Best Way to Analyze Wholesale Deals
Deal analysis is the most important skill in wholesaling. Get it right and you close profitable deals consistently. Get it wrong and you either overpay sellers, underprice to buyers, or both. Here is the framework used by professionals to analyze any wholesale deal in 15 to 30 minutes.
The 5-step analysis framework
Step 1: Determine the ARV
The after-repair value is your starting point. Everything else flows from this number. Pull 3 to 5 comparable sales within 0.5 miles, sold in the last 6 months, with similar bed/bath count and square footage. Adjust for differences using standard comp adjustments.
Use the middle of the range, not the top. If comps suggest $260K to $290K, use $270K. Conservative ARVs protect everyone and build trust with your buyers. Use comp analysis tools that pull from MLS data for the most accurate results.
Step 2: Estimate repairs
Evaluate the property's condition and estimate what it will cost to bring it to the same level as your ARV comps. Break it down by category: kitchen, bathrooms, flooring, paint, roof, HVAC, electrical, plumbing, exterior, and landscaping.

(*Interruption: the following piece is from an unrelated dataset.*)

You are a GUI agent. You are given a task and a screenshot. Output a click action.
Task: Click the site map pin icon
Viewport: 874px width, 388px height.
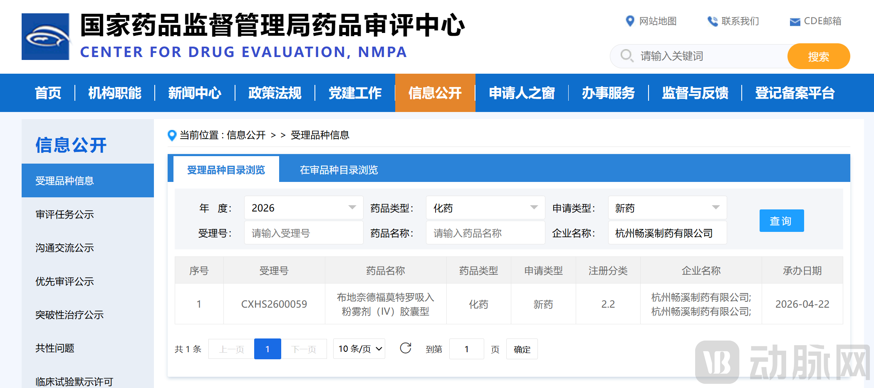(630, 21)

Use repair estimation tools or the per-square-foot method as a sanity check. Always add a 10-15% contingency for unexpected issues. Match the repair scope to the buyer's likely exit strategy (flip vs rental).
Step 3: Calculate the MAO
The maximum allowable offer tells you the most you can pay for the property and still leave your buyer enough margin:
MAO = ARV × 70% − Repairs − Your Assignment Fee
If the seller wants more than your MAO, the deal does not work unless you can negotiate them down or accept a smaller fee. Do not force deals that do not meet the formula. Use a MAO calculator to run scenarios quickly.
Step 4: Check buyer demand
A deal is only as good as the buyers who will purchase it. Before making your offer, verify that investors are active in the neighborhood. Search for nearby investors who have bought similar properties recently. If you see 20+ active buyers within 5 miles, demand is strong. If you see 3, be cautious.

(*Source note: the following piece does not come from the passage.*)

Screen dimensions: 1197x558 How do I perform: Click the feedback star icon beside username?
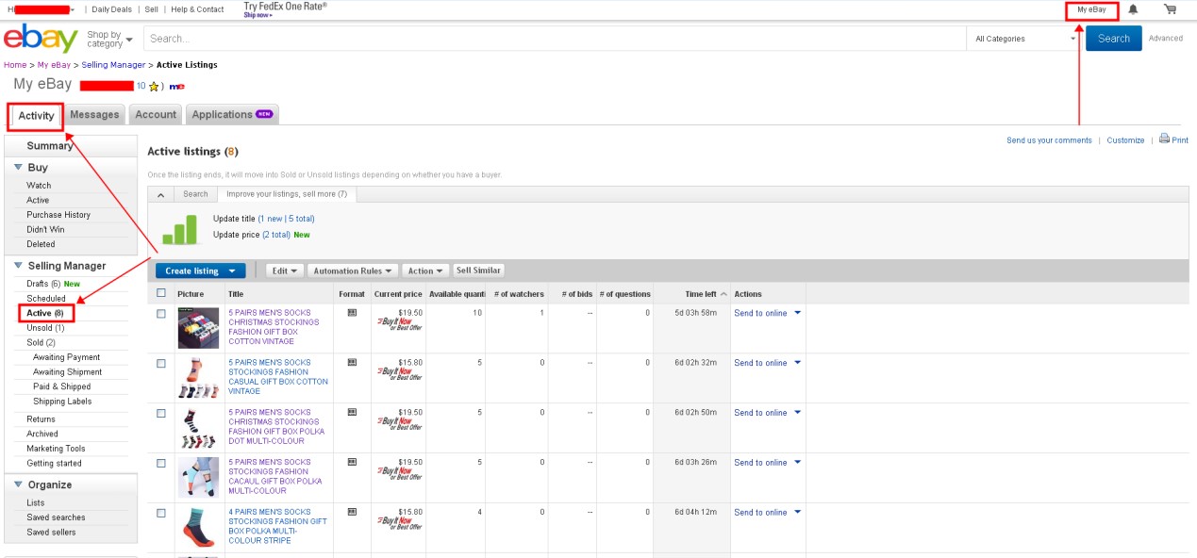[154, 86]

Also consider: does this deal fit what your existing buyers have told you they want? If your best buyer specifically asked for 3/2 homes in this zip code under $150K, and you have one at $140K, that is a strong signal.
Step 5: Assess the risk
Every deal has risk factors. Check for:
- Title concerns: Is the property in probate, foreclosure, or have lien indicators?
- Foundation: Does the property show signs of foundation problems (the most expensive surprise)?

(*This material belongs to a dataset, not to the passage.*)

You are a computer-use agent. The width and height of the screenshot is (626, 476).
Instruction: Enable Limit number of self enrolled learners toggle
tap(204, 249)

- Market direction: Is the neighborhood appreciating or declining?
- Seller motivation: How motivated is the seller? Will they close or back out?
- Timeline: Can you find a buyer before your option period expires?
The quick-kill filter
Before spending 30 minutes on a full analysis, apply these quick filters to eliminate non-starters in under 2 minutes:
- Is the seller's asking price below 75% of likely ARV? If not, there probably is not enough room for repairs, your fee, and buyer profit.
- Does the neighborhood have active investor purchases? If no one is buying in the area, your deal will not sell either.
- Can you get a contract with an option period? No exit clause means too much risk on an unverified deal.
If a deal fails any of these filters, move on. There are more deals to analyze.
Analysis tools comparison
| Method | Speed | Accuracy | Cost |
|---|---|---|---|
| Free tools (Zillow, Redfin) | Slow | Low-moderate | Free |
| Spreadsheet template | Moderate | Depends on data input | Free |
| PropStream | Moderate | Good for data; limited analysis | $99/mo |
| Deal Run | Fast | High (MLS comps, AI repairs) | $99/mo |
| Manual with MLS access | Slow-moderate | High (if skilled) | License required |
The right tool saves time and improves accuracy. Free tools work when you are starting out but become a bottleneck once you are analyzing 5+ deals per week.
Common analysis mistakes
- Cherry-picking high comps. Using only the highest comparable sales inflates your ARV and leads to overpaying.
- Underestimating repairs. Being optimistic about repair costs is the fastest way to lose buyer trust.
- Ignoring holding costs. Repairs take time. Every month of rehab costs your buyer $1,500-$3,000 in holding costs.
- Not checking buyer demand. A deal with great numbers in a neighborhood no one wants to buy in is worthless.
- Analysis paralysis. Spending 2 hours on every lead instead of quickly filtering and focusing on the best 2-3 opportunities.
Bottom line
The best way to analyze a wholesale deal is a systematic 5-step process: ARV, repairs, MAO, buyer demand, and risk assessment. Use quick filters to eliminate bad deals in 2 minutes and detailed analysis to verify good ones in 15-30 minutes. Accurate analysis is what separates profitable wholesalers from those who waste time on bad deals.